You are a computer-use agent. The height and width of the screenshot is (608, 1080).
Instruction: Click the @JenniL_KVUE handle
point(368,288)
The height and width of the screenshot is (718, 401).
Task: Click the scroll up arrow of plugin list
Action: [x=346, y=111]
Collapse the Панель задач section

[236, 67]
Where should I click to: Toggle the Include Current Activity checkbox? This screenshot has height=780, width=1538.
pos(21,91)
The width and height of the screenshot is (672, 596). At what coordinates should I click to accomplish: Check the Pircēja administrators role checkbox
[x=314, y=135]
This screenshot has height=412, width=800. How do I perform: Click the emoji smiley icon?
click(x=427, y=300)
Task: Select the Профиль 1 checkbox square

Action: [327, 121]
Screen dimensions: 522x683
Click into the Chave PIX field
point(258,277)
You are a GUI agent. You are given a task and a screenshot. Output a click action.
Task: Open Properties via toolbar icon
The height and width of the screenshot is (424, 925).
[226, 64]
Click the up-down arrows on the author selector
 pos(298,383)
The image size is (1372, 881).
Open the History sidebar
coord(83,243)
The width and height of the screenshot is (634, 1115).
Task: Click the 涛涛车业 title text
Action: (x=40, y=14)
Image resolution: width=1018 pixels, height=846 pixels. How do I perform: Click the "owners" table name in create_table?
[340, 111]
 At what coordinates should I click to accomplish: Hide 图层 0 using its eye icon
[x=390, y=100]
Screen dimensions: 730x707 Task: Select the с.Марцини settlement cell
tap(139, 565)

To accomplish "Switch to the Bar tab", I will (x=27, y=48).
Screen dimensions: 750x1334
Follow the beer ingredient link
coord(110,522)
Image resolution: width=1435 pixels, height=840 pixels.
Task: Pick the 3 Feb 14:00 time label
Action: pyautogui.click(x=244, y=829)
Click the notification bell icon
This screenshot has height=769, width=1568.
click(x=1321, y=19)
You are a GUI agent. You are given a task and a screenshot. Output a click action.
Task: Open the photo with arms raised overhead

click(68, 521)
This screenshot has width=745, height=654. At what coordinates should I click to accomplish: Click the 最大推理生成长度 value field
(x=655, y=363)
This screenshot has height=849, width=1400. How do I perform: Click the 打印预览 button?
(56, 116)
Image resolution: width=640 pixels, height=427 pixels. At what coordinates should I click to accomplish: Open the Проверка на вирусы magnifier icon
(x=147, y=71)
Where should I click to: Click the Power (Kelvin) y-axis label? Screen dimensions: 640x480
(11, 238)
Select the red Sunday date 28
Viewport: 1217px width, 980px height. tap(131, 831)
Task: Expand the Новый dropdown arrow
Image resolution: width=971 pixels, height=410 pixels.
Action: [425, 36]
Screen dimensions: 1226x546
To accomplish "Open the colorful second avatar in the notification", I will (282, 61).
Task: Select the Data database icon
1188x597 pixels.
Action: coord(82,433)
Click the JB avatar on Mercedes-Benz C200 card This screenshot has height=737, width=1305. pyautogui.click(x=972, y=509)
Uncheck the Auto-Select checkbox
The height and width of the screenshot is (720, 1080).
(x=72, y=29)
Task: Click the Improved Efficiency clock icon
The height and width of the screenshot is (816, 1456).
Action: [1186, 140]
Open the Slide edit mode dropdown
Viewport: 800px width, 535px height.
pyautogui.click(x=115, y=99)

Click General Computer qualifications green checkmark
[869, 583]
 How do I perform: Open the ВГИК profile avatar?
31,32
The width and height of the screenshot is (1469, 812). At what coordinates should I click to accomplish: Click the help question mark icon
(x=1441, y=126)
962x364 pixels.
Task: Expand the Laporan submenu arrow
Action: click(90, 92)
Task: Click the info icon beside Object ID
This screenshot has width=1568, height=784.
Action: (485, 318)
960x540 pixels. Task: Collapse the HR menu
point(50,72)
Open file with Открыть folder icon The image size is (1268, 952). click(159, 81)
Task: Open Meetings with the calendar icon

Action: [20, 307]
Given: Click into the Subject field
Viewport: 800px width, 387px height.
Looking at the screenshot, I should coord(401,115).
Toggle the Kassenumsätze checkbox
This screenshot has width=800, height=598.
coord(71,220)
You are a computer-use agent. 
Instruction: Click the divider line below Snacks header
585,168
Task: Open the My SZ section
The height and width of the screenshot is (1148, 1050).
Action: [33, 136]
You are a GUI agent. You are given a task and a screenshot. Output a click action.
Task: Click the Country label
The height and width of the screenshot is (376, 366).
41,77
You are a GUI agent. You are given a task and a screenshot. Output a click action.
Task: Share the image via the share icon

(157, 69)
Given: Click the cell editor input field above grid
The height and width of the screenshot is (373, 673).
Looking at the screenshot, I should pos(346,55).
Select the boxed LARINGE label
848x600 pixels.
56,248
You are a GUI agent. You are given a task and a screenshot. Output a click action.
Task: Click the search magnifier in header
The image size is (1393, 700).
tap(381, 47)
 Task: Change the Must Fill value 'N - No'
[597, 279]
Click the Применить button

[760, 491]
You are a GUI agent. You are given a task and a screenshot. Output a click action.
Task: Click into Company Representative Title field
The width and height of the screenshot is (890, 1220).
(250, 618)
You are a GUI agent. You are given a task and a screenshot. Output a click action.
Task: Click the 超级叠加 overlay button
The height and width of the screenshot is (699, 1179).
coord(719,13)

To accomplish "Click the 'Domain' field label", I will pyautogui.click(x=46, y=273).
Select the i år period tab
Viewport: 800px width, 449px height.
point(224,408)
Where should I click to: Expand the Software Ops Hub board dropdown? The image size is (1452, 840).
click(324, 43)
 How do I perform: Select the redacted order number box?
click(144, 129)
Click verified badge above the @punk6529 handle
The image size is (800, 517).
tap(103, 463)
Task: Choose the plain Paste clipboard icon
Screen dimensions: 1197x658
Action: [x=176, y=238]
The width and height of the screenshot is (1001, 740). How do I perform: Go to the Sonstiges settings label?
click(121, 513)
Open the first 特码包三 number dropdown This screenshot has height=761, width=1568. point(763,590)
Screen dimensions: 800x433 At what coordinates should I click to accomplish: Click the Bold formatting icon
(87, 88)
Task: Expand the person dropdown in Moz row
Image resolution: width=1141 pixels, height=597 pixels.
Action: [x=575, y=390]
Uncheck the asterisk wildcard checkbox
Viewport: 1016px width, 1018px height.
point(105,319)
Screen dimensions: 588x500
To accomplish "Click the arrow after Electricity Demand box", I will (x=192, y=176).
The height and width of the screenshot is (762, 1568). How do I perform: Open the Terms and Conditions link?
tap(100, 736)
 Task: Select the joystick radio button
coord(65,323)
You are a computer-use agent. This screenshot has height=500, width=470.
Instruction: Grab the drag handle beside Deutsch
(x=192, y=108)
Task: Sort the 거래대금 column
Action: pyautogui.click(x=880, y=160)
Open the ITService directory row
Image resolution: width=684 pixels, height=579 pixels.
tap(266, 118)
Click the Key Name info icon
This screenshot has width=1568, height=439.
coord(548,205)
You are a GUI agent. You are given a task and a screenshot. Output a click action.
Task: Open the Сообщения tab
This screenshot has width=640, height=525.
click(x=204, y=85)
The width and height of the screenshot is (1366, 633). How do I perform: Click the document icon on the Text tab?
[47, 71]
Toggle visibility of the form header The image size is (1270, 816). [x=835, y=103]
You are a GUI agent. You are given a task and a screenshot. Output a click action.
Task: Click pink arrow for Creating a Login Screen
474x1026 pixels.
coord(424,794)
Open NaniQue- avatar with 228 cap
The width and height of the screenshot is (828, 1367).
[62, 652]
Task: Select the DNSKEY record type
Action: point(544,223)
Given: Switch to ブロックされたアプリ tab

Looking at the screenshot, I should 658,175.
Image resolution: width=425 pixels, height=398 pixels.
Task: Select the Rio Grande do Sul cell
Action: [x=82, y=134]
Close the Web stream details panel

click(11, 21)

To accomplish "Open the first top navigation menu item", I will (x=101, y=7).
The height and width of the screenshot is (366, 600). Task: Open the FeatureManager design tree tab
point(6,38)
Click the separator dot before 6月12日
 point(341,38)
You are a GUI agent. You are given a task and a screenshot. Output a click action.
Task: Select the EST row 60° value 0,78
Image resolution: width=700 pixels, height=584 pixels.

**TRY IT:**
Across all the entries above, how many lines hold the word "first"? Answer with the number only.

**RESPONSE TO THE TASK:**
2